Individuals saving for retirement usually use a variety of investments to accumulate funds over time. This can include stocks, mutual funds and cash accounts. In some instances, Treasury bonds (T-bonds) are added to the portfolio as a way of decreasing the overall risk.
Investopedia’s recent article asks “Is a Treasury Bond a Good Investment for Retirement?” The article says that those benefits don't make these instruments equally appropriate for all investors as a significant part of their retirement portfolio. A big factor is the investor's age when buying the bond.
The return on most T-bonds is tied to the five-year Treasury rate. Many have a lengthy term. Therefore, T-bonds offer a low annual return—about 3% in recent years. As a result, the returns on T-bonds are hardly keeping pace with inflation, which has been in the 2% range. Those earnings also are less than those for less conservative investments, like the stock market, which have yielded many times the returns for T-bonds over time.
Even so, there's still a small space in a retirement account of a young investor for the safety and steady interest payments provided by T-bonds.
The amount of T-bonds one should consider having in a portfolio, depends on factors such as your level of comfort with risk. However, a rule of thumb is that investors should formulate their allocation among stocks, bonds and cash by subtracting their age from 100. The result shows the percentage of a person’s assets that might be invested in stocks, with the rest spread between bonds and cash. So with this formula, a 25-year-old should consider holding 75% of their portfolio in stocks and just 25% in cash and bonds.
As you near or begin retirement, adding bonds and other safer investments as a majority of your retirement portfolio can be wise. With their consistent interest payments and guarantee by the federal government, T-bonds can offer a great income stream after the paychecks end. T-bonds are available in shorter terms than traditional savings bonds, or EE bonds, and can be staggered to create a continuous stream of income for retirement.

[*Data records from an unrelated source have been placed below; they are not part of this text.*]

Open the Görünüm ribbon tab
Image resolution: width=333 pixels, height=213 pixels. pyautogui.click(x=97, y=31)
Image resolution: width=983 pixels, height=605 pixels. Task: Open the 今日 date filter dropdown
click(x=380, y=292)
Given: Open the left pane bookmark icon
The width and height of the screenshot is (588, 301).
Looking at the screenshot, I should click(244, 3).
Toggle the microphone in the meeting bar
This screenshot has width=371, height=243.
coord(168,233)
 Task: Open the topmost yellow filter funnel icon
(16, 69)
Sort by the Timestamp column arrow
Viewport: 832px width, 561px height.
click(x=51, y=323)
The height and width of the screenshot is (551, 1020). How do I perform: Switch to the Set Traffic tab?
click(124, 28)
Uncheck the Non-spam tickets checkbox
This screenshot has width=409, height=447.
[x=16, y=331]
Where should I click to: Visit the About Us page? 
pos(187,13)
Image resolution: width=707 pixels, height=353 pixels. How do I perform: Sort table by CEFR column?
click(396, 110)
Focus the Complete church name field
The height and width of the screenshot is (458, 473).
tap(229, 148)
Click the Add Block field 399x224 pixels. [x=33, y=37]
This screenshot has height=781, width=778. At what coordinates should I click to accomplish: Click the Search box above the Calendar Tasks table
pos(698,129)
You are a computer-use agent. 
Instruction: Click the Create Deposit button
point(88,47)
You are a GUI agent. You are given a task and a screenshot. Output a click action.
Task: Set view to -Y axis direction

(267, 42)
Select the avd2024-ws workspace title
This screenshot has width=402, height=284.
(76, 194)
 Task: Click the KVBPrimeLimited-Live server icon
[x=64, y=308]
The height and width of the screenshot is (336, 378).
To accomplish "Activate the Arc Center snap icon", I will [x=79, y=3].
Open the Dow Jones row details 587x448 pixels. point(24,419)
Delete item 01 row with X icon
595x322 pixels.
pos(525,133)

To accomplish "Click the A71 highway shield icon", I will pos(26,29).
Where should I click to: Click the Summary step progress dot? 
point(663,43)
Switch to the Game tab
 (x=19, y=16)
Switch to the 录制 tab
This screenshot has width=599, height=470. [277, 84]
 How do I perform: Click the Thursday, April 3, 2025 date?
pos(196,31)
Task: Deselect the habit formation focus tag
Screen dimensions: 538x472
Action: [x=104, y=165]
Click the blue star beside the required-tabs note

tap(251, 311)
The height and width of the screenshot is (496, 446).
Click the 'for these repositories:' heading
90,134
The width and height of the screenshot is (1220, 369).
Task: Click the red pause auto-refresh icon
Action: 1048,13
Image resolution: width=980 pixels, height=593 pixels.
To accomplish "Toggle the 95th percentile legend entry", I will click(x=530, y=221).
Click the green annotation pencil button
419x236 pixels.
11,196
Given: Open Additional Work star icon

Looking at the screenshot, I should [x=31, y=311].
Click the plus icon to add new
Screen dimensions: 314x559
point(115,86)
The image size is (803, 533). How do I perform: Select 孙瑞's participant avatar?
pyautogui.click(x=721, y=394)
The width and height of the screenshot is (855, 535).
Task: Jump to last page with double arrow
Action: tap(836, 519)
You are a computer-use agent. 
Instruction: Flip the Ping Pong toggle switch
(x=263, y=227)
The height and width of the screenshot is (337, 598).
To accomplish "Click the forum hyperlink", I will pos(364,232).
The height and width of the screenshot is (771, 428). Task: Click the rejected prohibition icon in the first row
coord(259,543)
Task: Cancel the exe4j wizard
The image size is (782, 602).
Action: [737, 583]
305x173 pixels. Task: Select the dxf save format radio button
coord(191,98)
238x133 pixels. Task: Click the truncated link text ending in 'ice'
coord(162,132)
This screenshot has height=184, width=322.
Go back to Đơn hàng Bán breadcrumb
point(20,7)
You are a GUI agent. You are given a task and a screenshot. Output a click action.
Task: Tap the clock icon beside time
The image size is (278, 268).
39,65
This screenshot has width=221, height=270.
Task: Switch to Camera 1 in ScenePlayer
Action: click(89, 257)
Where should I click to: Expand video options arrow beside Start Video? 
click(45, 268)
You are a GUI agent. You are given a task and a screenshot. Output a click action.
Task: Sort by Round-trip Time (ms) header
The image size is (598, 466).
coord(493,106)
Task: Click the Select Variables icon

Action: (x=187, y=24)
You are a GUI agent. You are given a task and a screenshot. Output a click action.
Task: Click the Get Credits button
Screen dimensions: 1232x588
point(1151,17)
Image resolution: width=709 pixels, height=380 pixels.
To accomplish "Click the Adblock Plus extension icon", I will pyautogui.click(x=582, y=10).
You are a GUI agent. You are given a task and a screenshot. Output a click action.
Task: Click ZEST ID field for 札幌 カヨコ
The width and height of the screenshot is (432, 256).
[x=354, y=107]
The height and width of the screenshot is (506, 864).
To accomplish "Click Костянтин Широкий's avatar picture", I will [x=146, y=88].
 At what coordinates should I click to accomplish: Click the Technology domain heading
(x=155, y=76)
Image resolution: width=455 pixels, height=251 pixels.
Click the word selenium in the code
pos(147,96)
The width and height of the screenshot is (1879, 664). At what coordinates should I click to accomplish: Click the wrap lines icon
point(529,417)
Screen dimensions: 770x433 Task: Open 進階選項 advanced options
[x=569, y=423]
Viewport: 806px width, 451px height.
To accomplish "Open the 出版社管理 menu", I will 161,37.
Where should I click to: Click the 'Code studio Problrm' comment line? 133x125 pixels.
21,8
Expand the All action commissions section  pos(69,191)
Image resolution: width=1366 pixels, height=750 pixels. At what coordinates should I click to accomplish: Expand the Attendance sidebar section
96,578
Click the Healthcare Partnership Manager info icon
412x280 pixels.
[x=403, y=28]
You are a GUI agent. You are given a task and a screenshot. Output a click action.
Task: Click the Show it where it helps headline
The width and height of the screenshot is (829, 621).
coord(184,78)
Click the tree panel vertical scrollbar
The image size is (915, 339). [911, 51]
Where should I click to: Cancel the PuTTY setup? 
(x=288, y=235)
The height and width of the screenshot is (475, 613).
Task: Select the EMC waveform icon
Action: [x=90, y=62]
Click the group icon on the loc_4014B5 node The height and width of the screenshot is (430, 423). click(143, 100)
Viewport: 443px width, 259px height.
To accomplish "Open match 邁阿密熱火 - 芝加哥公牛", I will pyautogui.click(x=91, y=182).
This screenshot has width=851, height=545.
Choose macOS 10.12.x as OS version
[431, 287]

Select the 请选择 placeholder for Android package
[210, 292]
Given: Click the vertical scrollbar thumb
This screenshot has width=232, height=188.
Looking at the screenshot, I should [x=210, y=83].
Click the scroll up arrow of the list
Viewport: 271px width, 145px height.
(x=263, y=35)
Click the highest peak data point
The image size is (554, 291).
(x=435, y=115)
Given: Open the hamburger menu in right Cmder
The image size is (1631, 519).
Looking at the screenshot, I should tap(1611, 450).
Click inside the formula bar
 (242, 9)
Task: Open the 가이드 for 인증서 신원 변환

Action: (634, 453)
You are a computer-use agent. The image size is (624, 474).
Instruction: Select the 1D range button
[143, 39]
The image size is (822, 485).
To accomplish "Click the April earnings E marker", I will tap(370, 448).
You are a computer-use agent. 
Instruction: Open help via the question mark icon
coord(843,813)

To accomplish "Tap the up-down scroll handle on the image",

There’s one type of Treasury bond that even offers a measure of protection against inflation and its effects on the buying power of your portfolio.
These inflation-protected T-bonds are called I bonds. They have an interest rate that combines a fixed yield for the life of the bond, with a portion of the rate that varies according to inflation.
Reference: Investopedia (June 4, 2019) “Is a Treasury Bond a Good Investment for Retirement?”